How to complete this task => Number of lines below with the word "title": state it and write nothing more.

Recorded information =>
========

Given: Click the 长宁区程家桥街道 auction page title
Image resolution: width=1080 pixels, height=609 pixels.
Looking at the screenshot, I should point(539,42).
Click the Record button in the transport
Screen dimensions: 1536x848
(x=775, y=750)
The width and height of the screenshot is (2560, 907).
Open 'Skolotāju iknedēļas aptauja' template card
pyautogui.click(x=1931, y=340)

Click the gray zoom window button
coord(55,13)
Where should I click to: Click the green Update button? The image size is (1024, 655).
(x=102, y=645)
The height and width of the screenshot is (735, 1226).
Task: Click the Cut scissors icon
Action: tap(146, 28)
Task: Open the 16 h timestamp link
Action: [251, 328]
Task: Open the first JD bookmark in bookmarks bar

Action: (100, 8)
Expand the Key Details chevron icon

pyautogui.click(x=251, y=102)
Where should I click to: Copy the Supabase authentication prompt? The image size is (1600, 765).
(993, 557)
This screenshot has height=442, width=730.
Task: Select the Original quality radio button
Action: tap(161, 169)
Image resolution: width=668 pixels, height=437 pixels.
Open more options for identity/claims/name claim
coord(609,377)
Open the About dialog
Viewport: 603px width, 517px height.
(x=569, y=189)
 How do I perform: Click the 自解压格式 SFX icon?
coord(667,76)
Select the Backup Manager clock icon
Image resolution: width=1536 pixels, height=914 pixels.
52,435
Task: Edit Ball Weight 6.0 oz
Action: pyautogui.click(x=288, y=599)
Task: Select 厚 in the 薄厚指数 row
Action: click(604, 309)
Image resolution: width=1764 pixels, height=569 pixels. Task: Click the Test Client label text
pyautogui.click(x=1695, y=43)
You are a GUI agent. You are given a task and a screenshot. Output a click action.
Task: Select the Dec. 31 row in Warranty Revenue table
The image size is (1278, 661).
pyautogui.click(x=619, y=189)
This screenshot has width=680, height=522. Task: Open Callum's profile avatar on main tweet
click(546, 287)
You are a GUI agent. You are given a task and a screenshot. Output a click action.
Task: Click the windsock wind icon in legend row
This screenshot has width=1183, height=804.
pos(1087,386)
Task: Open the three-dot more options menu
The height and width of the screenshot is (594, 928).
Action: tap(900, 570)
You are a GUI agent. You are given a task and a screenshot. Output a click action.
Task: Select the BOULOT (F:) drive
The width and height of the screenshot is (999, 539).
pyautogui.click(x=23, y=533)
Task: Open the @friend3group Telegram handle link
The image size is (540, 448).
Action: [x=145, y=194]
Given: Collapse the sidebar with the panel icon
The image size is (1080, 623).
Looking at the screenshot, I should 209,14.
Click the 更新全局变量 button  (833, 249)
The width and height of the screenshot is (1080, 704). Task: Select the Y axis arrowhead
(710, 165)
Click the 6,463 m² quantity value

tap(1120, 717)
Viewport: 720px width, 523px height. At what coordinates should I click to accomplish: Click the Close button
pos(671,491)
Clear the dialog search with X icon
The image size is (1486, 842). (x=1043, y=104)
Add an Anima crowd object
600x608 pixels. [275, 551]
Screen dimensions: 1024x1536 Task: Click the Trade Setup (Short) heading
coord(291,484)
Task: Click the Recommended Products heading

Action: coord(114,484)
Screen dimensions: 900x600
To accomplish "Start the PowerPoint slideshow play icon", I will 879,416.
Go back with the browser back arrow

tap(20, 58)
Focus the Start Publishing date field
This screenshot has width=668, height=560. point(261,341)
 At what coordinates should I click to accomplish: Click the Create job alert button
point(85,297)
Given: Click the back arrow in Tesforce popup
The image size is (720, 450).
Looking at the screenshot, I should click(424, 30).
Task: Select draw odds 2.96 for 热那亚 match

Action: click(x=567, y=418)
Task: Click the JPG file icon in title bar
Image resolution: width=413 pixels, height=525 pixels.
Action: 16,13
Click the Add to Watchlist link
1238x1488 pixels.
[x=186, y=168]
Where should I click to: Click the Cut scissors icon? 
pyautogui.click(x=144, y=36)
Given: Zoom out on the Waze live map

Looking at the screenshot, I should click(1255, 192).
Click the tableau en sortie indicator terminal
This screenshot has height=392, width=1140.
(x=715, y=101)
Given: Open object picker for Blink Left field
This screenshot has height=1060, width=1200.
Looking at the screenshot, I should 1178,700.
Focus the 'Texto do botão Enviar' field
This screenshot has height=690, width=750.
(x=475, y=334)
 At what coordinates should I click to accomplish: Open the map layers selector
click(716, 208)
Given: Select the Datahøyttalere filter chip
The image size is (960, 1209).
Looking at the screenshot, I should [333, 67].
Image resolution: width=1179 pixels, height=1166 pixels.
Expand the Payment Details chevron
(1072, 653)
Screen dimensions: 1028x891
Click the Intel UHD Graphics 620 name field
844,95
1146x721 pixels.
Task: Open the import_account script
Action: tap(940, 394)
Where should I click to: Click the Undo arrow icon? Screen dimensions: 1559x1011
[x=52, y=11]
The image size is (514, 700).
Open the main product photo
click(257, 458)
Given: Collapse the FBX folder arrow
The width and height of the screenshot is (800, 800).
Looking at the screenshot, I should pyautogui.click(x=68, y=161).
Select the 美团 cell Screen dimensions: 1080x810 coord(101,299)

========

Written solution => 2